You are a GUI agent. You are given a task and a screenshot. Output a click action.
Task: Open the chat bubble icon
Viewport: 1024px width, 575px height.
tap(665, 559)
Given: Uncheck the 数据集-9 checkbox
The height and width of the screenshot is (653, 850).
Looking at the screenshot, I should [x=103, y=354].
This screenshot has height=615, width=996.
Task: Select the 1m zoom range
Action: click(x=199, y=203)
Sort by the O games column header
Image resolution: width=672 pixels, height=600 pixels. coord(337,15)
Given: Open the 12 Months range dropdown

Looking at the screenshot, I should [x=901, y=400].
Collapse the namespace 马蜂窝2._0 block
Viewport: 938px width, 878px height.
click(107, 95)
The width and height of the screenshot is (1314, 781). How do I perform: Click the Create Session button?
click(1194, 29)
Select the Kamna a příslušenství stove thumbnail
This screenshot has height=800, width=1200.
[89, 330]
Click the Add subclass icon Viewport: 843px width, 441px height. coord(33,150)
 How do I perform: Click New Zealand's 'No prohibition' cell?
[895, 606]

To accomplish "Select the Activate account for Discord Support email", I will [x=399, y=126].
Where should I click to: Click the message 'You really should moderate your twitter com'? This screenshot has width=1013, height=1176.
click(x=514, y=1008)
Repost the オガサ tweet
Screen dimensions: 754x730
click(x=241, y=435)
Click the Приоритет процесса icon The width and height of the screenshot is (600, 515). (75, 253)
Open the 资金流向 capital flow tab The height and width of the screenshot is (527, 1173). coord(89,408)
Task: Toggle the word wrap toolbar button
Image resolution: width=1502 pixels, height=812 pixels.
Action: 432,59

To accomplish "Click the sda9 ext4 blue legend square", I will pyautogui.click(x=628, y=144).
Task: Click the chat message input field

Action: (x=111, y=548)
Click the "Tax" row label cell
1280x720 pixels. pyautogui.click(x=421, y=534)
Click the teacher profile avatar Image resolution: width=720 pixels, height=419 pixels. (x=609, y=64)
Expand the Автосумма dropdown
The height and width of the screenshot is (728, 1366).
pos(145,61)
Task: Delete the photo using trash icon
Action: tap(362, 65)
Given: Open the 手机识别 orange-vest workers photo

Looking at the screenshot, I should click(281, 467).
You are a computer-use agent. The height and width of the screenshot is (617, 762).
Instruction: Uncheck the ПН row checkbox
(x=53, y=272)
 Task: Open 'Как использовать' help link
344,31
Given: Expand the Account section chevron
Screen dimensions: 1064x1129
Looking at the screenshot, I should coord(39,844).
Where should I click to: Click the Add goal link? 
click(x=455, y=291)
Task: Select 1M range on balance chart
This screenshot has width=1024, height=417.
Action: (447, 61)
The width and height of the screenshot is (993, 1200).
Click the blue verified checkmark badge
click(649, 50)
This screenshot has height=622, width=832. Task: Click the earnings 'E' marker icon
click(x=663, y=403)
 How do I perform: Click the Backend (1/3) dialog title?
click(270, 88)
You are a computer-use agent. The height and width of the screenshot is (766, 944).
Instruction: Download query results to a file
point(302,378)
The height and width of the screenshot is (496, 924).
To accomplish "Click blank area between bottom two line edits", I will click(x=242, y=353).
• • • •
DESCRIPTION OF THE TASK: Copy every line where the word "computer" is present in the entries above.

ANSWER TO THE EXERCISE:
You are a computer-use agent. The height and width of the screenshot is (617, 762).
You are a computer-use agent. The height and width of the screenshot is (766, 944).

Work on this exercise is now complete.